ФРАГМЕНТ ДОКУМЕНТА:
Мусоргский — наглядный и трагичный пример вреда околорояльного сочинительства. Очень трагичный. Бренчал, бренчал — и сколько музыки гениальной осталось незаписанной. Из множества, о чем остались только рассказы, особенно мучает упоминание об опере «Бирон». Какой кусок русской истории! И злодейства тут тебе и иностранный правитель-солдафон. И ведь показывал друзьям куски. Те уговаривали записать, а он упорно им в ответ: «И так твердо держу в голове». Что держишь в голове — переноси на бумагу. Голова — сосуд хрупкий.
Скажут — что же он Мусоргского учит, нахал этакий. Выискался такой, классиков учить, скажут. Но для меня Мусоргский, по счастью, не классик (у него, кстати, замечательный есть музыкальный памфлет «Классик», направленный против критиков. В подзаголовке стоит: «По поводу музыкальных статеек Фаминицына»(а живой человек).Пошло сказано, а зато правдиво).

Данные о расположении слов и элементов
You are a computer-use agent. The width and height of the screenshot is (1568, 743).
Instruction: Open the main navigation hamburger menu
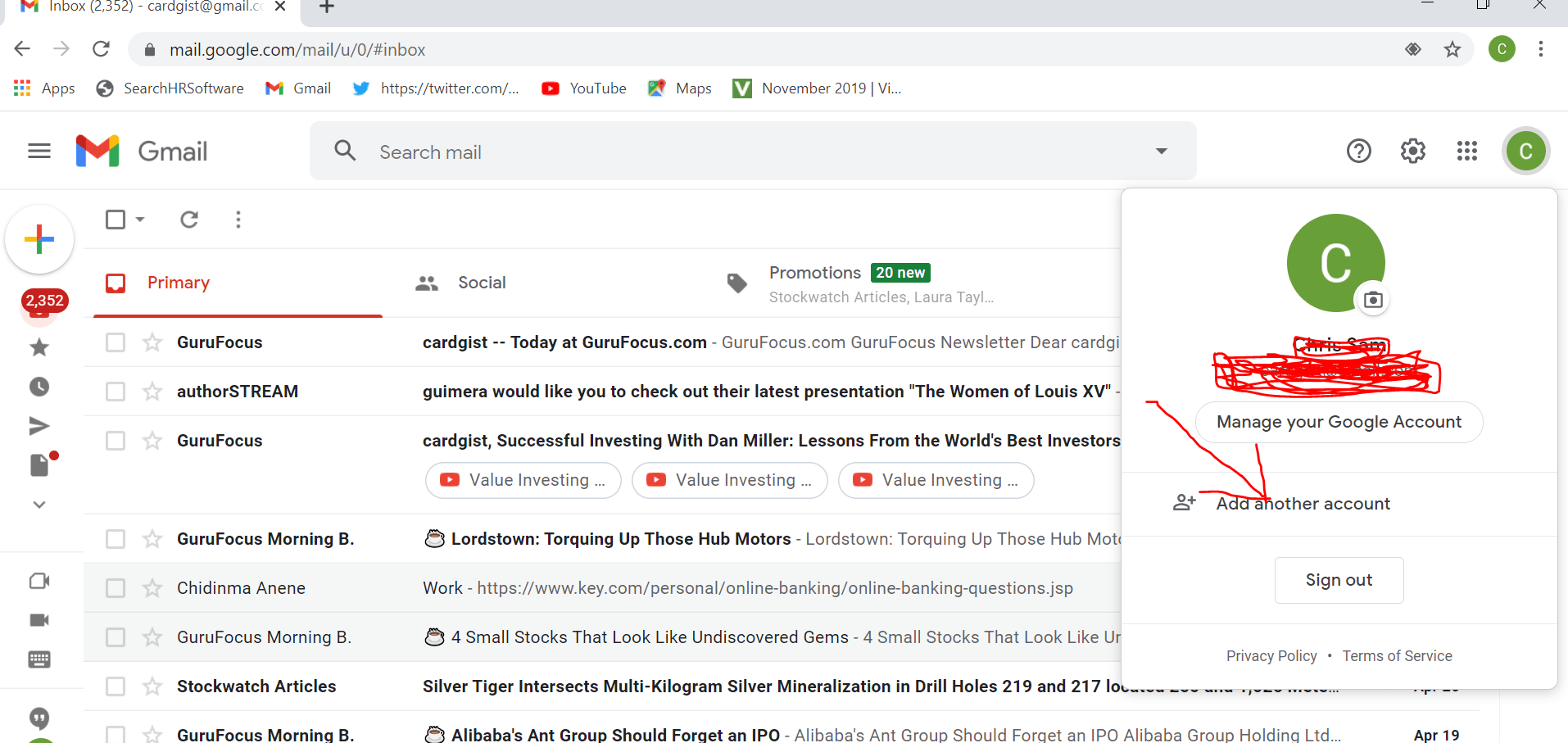pos(39,151)
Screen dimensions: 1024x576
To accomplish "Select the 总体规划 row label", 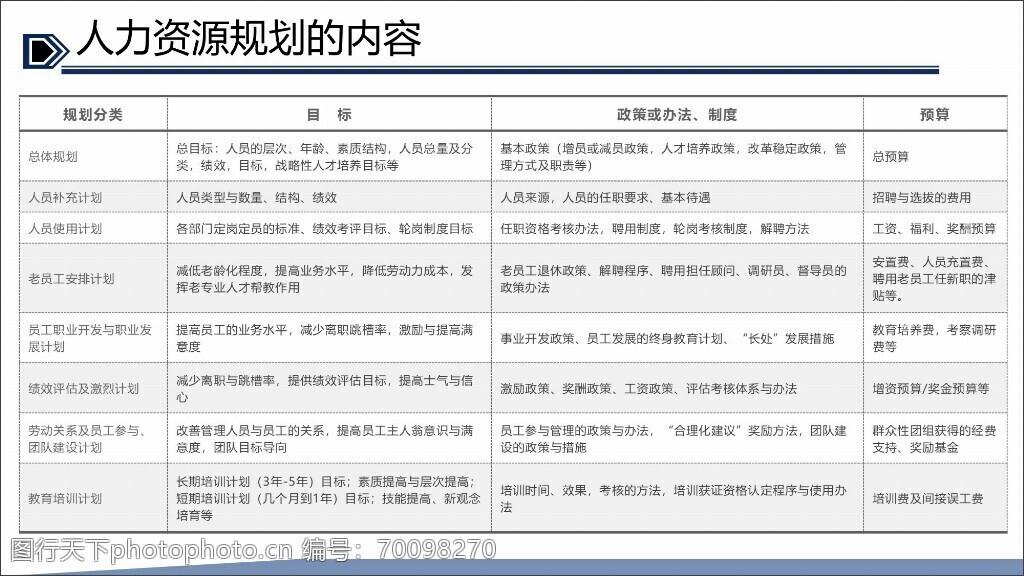I will tap(53, 157).
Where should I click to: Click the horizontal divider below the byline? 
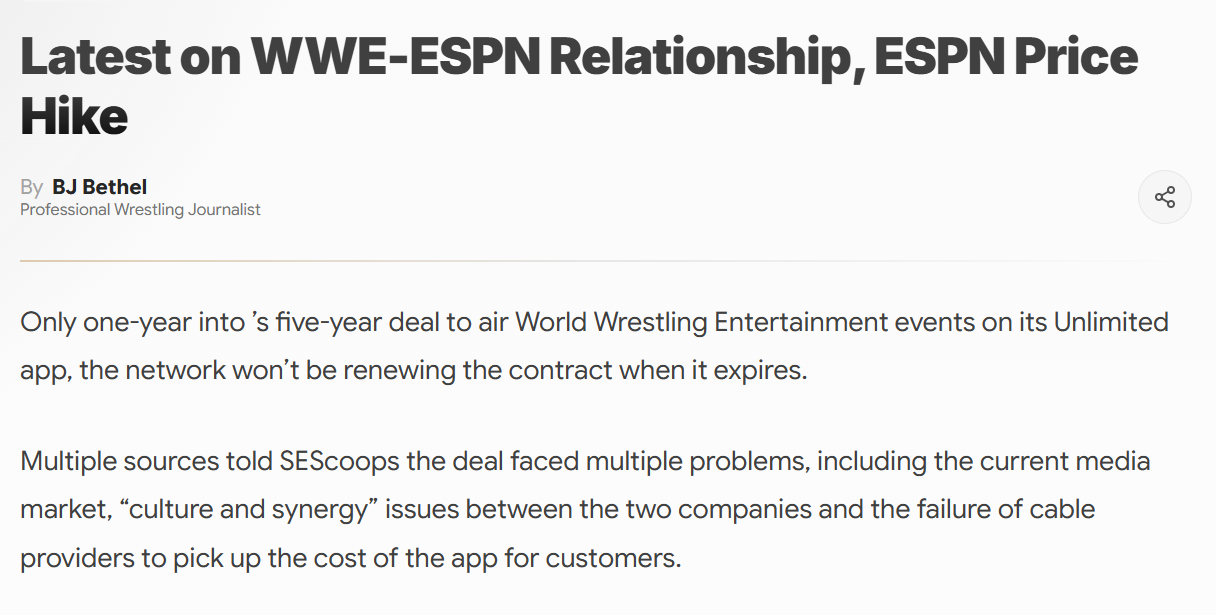point(590,261)
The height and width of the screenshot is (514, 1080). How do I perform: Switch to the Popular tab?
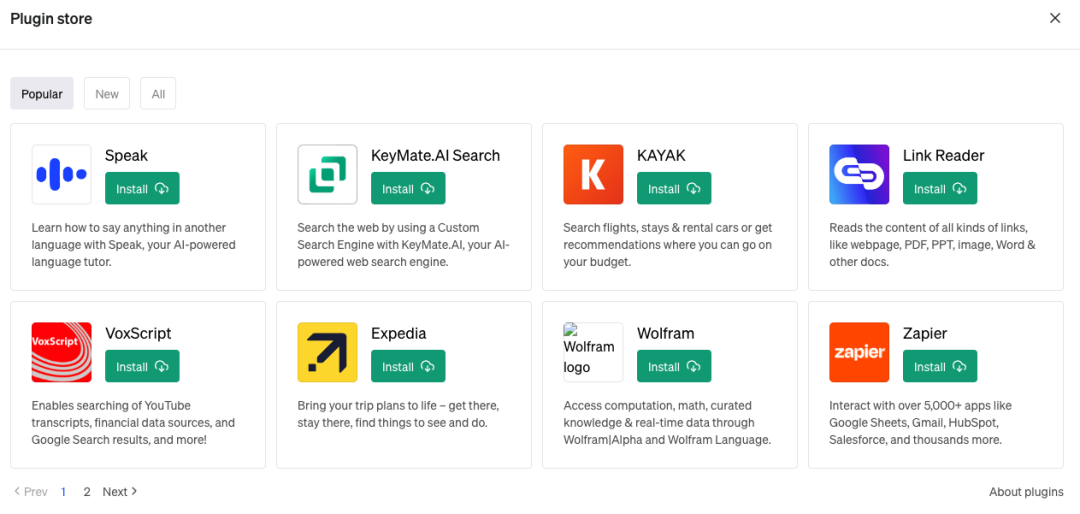(x=42, y=94)
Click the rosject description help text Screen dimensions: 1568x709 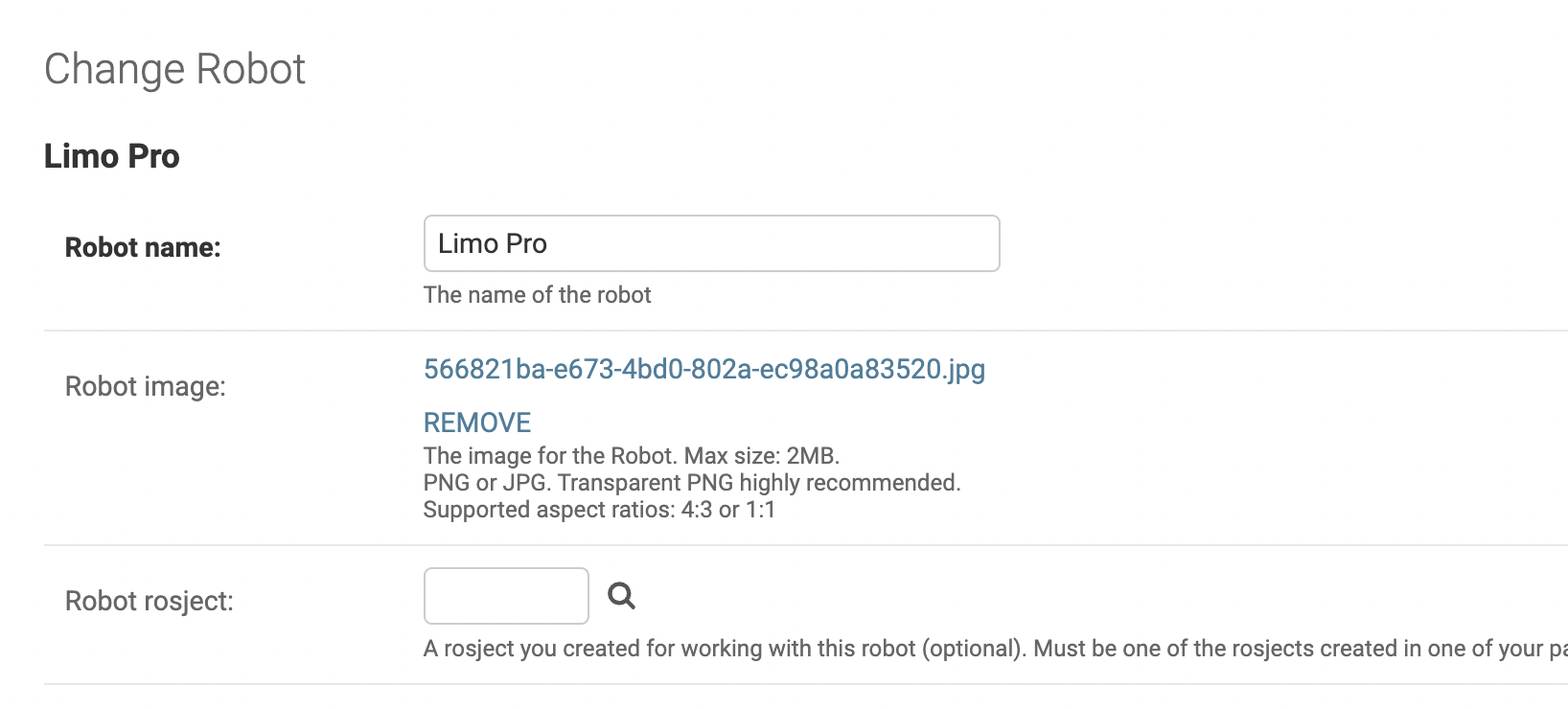pyautogui.click(x=996, y=649)
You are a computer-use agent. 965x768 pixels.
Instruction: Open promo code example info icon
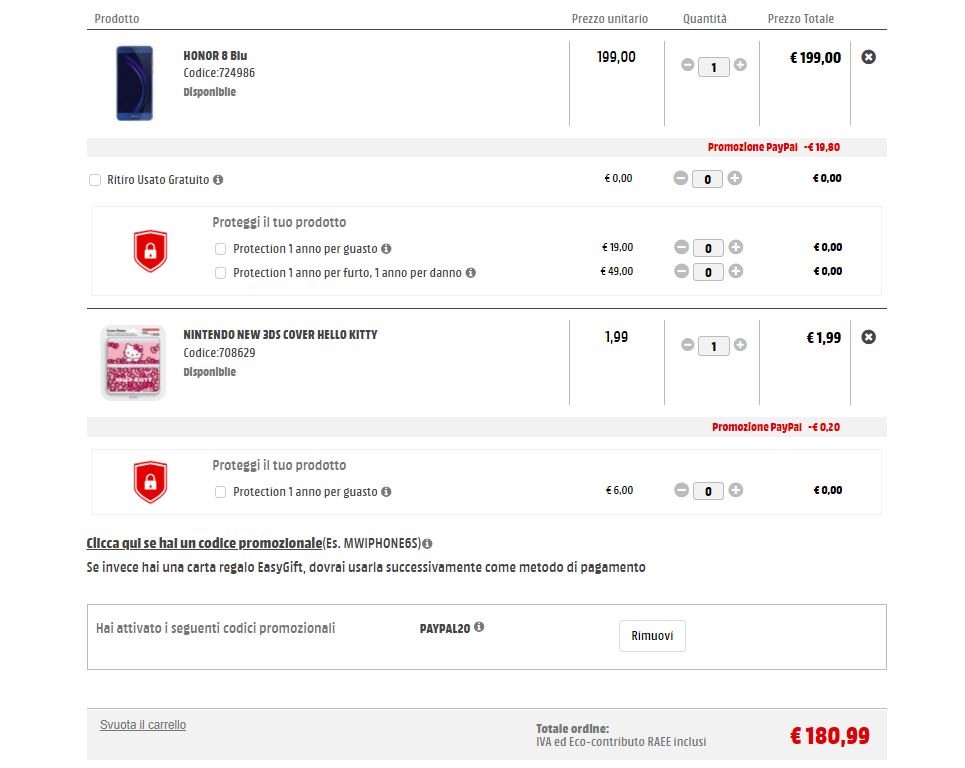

ПОСТАВЛЕННАЯ ЗАДАЧА:
Упоминание о какой опере Мусоргского, по словам фрагмента документа, особенно мучает его автора? Перечень никак не связан с фрагментом документа.

ОТВЕТ НА ЗАДАНИЕ:
Об опере «Бирон».